Before you start coding, think of the approach and which features, the taxi fare might be dependent on. If you need to create new features, add them from the beginning and redo each step.
Hint: Which distance measure would be appropriate? Does fare depend on time of the day and season?
A. Data Cleaning and Visualization: (15 marks)
In data cleaning, check for suspicious or null values in each feature of the dataset & handle them properly. Next, visualize various aspects of the dataset features, like distribution, pair-wise correlation etc.
• Hint: You can use box-plots, histograms, Violin Plots, Pair-Plots etc. available in the Seaborn Library: https://seaborn.pydata.org/ or any other plotting library
Don't forget to write the outcome or insight of the visualization (what you can conclude from the visualization). You can experiment with visualization of your own choice and write down why you use them and what you conclude from the visualization.
Note: In case you create new features, make sure to clean and visualize them as well.
B. Data Scaling: (5 marks)
Make appropriate scaling & standardization functions.
Note: In case you create new features, scale them appropriately. This is done to ensure that the matrix operations don’t become unstable.
C. Building a Pipeline: (10 marks)
Now, build a scikit-learn pipeline, which will take the raw data as input, clean it, pre-process it, standardize-scale it and the output should be a numpy/pandas dataset ready to be feed into the Regression Model.
D. Use of Validation Set and Cross Validation Approach: (20 marks)
Apply k-fold cross validation set algorithm to evaluate your model and choose hyper-parameters. Writing an algorithm from scratch is mandatory. Using sklearn or any library functions will not fetch you any marks. You can use numpy.
E. Linear Regression: (30 marks)
Train various regression models on the training data. You can use the built-in Regressor class from sklearn package, but if you want to write your own regression model from scratch, you are also welcome to do so (it is recommended to write algorithms from scratch as enough math and insight has been taught in the class). It is recommended to use the following types of regressors:
• Matrix Based: Write the equation finally obtained
• Optimization Based: Write the equation finally obtained
• Non-parametric
Which of the above are most suited for this problem? Why?
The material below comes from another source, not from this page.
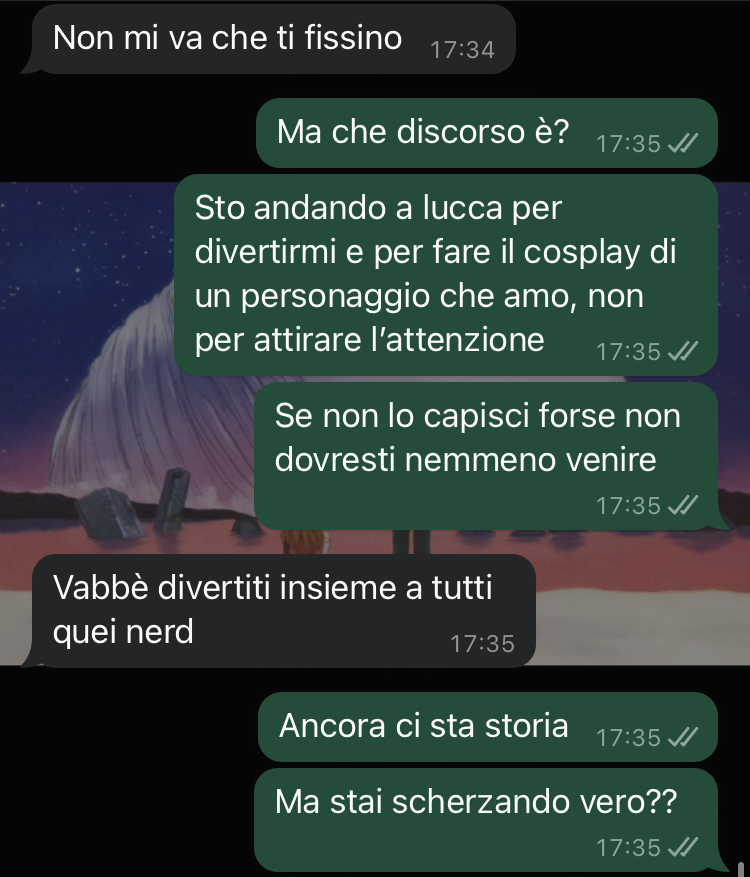This screenshot has width=750, height=877.
Task: Tap the tilted monolith in the chat wallpaper
Action: [172, 498]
Hint: Study the convergence time, accuracy etc.
Part 2: Life Expectancy (WHO) [70 marks]
Statistical Analysis on factors influencing Life Expectancy
Dataset
The data was collected from WHO and the United Nations website. The objective of this practice is to
A. Feature Selection: Do various predicting factors which have been chosen initially really affect the Life expectancy? What are the predicting variables actually affecting life expectancy?
B. Should a country having a lower life expectancy value (<65) increase its healthcare expenditure in order to improve its average lifespan?
C. How do Infant and Adult mortality rates affect life expectancy?
D. Does Life Expectancy have positive or negative correlation with eating habits, lifestyle, exercise, smoking, drinking alcohol etc.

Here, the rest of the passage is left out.